*** Information given ***

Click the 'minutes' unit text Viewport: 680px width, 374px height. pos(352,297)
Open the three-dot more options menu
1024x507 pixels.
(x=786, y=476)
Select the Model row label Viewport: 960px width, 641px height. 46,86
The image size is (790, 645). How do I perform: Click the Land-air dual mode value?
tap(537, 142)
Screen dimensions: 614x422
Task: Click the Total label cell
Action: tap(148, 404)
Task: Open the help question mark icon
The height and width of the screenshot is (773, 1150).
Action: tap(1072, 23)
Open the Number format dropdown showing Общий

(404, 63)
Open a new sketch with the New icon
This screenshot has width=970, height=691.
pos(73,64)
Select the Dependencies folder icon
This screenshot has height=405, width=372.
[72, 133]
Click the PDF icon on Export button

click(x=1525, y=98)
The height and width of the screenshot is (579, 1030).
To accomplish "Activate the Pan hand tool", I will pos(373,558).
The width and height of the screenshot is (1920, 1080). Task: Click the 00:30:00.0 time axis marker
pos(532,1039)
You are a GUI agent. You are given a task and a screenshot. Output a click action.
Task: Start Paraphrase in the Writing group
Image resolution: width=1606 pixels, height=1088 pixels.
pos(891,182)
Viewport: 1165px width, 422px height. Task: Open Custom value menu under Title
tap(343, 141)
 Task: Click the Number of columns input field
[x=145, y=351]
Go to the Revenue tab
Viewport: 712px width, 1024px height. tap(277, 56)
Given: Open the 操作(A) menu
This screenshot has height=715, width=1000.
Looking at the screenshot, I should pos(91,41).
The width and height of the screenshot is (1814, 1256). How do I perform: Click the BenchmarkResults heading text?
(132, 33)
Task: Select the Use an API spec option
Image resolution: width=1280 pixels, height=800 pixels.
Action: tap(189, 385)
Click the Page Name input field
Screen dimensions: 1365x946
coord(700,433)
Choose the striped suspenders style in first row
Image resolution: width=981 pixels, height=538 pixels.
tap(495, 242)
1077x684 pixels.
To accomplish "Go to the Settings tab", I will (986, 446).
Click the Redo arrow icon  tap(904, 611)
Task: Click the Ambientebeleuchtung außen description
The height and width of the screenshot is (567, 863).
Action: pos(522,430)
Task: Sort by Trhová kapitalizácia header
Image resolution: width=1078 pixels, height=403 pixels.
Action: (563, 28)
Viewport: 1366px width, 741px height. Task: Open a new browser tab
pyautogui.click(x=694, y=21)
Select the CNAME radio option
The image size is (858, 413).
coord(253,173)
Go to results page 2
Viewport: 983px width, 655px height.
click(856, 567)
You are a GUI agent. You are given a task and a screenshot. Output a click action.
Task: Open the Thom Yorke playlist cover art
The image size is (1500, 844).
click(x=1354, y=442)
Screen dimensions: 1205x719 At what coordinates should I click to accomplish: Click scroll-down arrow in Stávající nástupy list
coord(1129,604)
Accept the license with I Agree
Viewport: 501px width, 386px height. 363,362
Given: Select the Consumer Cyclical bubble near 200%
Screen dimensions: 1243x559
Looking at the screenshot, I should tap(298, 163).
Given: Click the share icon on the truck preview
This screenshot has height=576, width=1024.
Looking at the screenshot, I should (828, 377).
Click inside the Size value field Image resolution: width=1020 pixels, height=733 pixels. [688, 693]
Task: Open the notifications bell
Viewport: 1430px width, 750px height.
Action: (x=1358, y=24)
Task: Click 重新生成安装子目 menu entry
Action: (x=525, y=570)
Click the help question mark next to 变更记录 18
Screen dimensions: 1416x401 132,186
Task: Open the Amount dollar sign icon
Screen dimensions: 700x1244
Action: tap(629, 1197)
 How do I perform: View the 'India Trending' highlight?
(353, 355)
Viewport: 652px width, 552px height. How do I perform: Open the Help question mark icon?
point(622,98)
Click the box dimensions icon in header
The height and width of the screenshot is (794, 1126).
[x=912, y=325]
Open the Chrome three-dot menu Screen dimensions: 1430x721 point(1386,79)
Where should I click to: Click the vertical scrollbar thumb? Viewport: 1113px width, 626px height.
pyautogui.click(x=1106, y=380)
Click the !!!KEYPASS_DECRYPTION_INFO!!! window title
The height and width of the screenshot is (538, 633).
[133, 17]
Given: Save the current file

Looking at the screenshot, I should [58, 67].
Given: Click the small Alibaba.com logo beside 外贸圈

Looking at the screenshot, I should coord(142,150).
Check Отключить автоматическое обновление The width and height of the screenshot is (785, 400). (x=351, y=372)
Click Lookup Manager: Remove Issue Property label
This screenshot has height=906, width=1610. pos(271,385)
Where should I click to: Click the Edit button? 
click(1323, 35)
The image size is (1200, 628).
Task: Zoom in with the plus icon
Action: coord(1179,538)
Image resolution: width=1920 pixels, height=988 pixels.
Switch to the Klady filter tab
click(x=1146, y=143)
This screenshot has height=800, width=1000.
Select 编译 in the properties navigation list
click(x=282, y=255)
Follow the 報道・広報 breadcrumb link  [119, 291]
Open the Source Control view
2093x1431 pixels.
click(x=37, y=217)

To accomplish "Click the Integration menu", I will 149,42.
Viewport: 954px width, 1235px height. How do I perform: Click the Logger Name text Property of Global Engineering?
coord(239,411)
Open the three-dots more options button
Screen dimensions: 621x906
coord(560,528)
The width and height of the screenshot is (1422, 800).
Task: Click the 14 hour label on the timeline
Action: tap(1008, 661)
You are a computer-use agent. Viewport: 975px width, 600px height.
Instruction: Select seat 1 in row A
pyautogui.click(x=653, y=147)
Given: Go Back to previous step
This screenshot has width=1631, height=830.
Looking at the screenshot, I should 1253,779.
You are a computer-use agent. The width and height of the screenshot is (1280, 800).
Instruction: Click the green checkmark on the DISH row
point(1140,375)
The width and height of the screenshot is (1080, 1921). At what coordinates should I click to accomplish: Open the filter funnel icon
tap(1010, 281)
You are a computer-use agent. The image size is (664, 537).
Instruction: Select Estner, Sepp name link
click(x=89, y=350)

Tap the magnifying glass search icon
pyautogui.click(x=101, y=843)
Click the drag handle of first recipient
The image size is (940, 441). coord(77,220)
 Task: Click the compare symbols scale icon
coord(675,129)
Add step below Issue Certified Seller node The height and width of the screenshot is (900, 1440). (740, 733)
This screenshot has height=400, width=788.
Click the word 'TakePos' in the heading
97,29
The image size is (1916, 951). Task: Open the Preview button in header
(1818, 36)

***

### Problem
Rewrite all of the items above, changing every "Instruction" to "Command" and leaving everything else as it is.

### Written answer
Click the 'minutes' unit text Viewport: 680px width, 374px height. pos(352,297)
Open the three-dot more options menu
1024x507 pixels.
(x=786, y=476)
Select the Model row label Viewport: 960px width, 641px height. 46,86
The image size is (790, 645). How do I perform: Click the Land-air dual mode value?
tap(537, 142)
Screen dimensions: 614x422
Task: Click the Total label cell
Action: tap(148, 404)
Task: Open the help question mark icon
The height and width of the screenshot is (773, 1150).
Action: tap(1072, 23)
Open the Number format dropdown showing Общий

(404, 63)
Open a new sketch with the New icon
This screenshot has width=970, height=691.
pos(73,64)
Select the Dependencies folder icon
This screenshot has height=405, width=372.
[72, 133]
Click the PDF icon on Export button

click(x=1525, y=98)
The height and width of the screenshot is (579, 1030).
To accomplish "Activate the Pan hand tool", I will pos(373,558).
The width and height of the screenshot is (1920, 1080). Task: Click the 00:30:00.0 time axis marker
pos(532,1039)
You are a GUI agent. You are given a task and a screenshot. Output a click action.
Task: Start Paraphrase in the Writing group
Image resolution: width=1606 pixels, height=1088 pixels.
pos(891,182)
Viewport: 1165px width, 422px height. Task: Open Custom value menu under Title
tap(343, 141)
 Task: Click the Number of columns input field
[x=145, y=351]
Go to the Revenue tab
Viewport: 712px width, 1024px height. tap(277, 56)
Given: Open the 操作(A) menu
This screenshot has height=715, width=1000.
Looking at the screenshot, I should pos(91,41).
The width and height of the screenshot is (1814, 1256). How do I perform: Click the BenchmarkResults heading text?
(132, 33)
Task: Select the Use an API spec option
Image resolution: width=1280 pixels, height=800 pixels.
Action: tap(189, 385)
Click the Page Name input field
Screen dimensions: 1365x946
coord(700,433)
Choose the striped suspenders style in first row
Image resolution: width=981 pixels, height=538 pixels.
tap(495, 242)
1077x684 pixels.
To accomplish "Go to the Settings tab", I will (986, 446).
Click the Redo arrow icon  tap(904, 611)
Task: Click the Ambientebeleuchtung außen description
The height and width of the screenshot is (567, 863).
Action: pos(522,430)
Task: Sort by Trhová kapitalizácia header
Image resolution: width=1078 pixels, height=403 pixels.
Action: (563, 28)
Viewport: 1366px width, 741px height. Task: Open a new browser tab
pyautogui.click(x=694, y=21)
Select the CNAME radio option
The image size is (858, 413).
coord(253,173)
Go to results page 2
Viewport: 983px width, 655px height.
click(856, 567)
You are a GUI agent. You are given a task and a screenshot. Output a click action.
Task: Open the Thom Yorke playlist cover art
The image size is (1500, 844).
click(x=1354, y=442)
Screen dimensions: 1205x719 At what coordinates should I click to accomplish: Click scroll-down arrow in Stávající nástupy list
coord(1129,604)
Accept the license with I Agree
Viewport: 501px width, 386px height. 363,362
Given: Select the Consumer Cyclical bubble near 200%
Screen dimensions: 1243x559
Looking at the screenshot, I should tap(298, 163).
Given: Click the share icon on the truck preview
This screenshot has height=576, width=1024.
Looking at the screenshot, I should (828, 377).
Click inside the Size value field Image resolution: width=1020 pixels, height=733 pixels. [688, 693]
Task: Open the notifications bell
Viewport: 1430px width, 750px height.
Action: (x=1358, y=24)
Task: Click 重新生成安装子目 menu entry
Action: (x=525, y=570)
Click the help question mark next to 变更记录 18
Screen dimensions: 1416x401 132,186
Task: Open the Amount dollar sign icon
Screen dimensions: 700x1244
Action: tap(629, 1197)
 How do I perform: View the 'India Trending' highlight?
(353, 355)
Viewport: 652px width, 552px height. How do I perform: Open the Help question mark icon?
point(622,98)
Click the box dimensions icon in header
The height and width of the screenshot is (794, 1126).
[x=912, y=325]
Open the Chrome three-dot menu Screen dimensions: 1430x721 point(1386,79)
Where should I click to: Click the vertical scrollbar thumb? Viewport: 1113px width, 626px height.
pyautogui.click(x=1106, y=380)
Click the !!!KEYPASS_DECRYPTION_INFO!!! window title
The height and width of the screenshot is (538, 633).
[133, 17]
Given: Save the current file

Looking at the screenshot, I should [58, 67].
Given: Click the small Alibaba.com logo beside 外贸圈

Looking at the screenshot, I should coord(142,150).
Check Отключить автоматическое обновление The width and height of the screenshot is (785, 400). (x=351, y=372)
Click Lookup Manager: Remove Issue Property label
This screenshot has height=906, width=1610. pos(271,385)
Where should I click to: Click the Edit button? 
click(1323, 35)
The image size is (1200, 628).
Task: Zoom in with the plus icon
Action: coord(1179,538)
Image resolution: width=1920 pixels, height=988 pixels.
Switch to the Klady filter tab
click(x=1146, y=143)
This screenshot has height=800, width=1000.
Select 编译 in the properties navigation list
click(x=282, y=255)
Follow the 報道・広報 breadcrumb link  [119, 291]
Open the Source Control view
2093x1431 pixels.
click(x=37, y=217)

To accomplish "Click the Integration menu", I will 149,42.
Viewport: 954px width, 1235px height. How do I perform: Click the Logger Name text Property of Global Engineering?
coord(239,411)
Open the three-dots more options button
Screen dimensions: 621x906
coord(560,528)
The width and height of the screenshot is (1422, 800).
Task: Click the 14 hour label on the timeline
Action: tap(1008, 661)
You are a computer-use agent. Viewport: 975px width, 600px height.
Command: Select seat 1 in row A
pyautogui.click(x=653, y=147)
Given: Go Back to previous step
This screenshot has width=1631, height=830.
Looking at the screenshot, I should 1253,779.
You are a computer-use agent. The width and height of the screenshot is (1280, 800).
Command: Click the green checkmark on the DISH row
point(1140,375)
The width and height of the screenshot is (1080, 1921). At what coordinates should I click to accomplish: Open the filter funnel icon
tap(1010, 281)
You are a computer-use agent. The image size is (664, 537).
Command: Select Estner, Sepp name link
click(x=89, y=350)

Tap the magnifying glass search icon
pyautogui.click(x=101, y=843)
Click the drag handle of first recipient
The image size is (940, 441). coord(77,220)
 Task: Click the compare symbols scale icon
coord(675,129)
Add step below Issue Certified Seller node The height and width of the screenshot is (900, 1440). (740, 733)
This screenshot has height=400, width=788.
Click the word 'TakePos' in the heading
97,29
The image size is (1916, 951). Task: Open the Preview button in header
(1818, 36)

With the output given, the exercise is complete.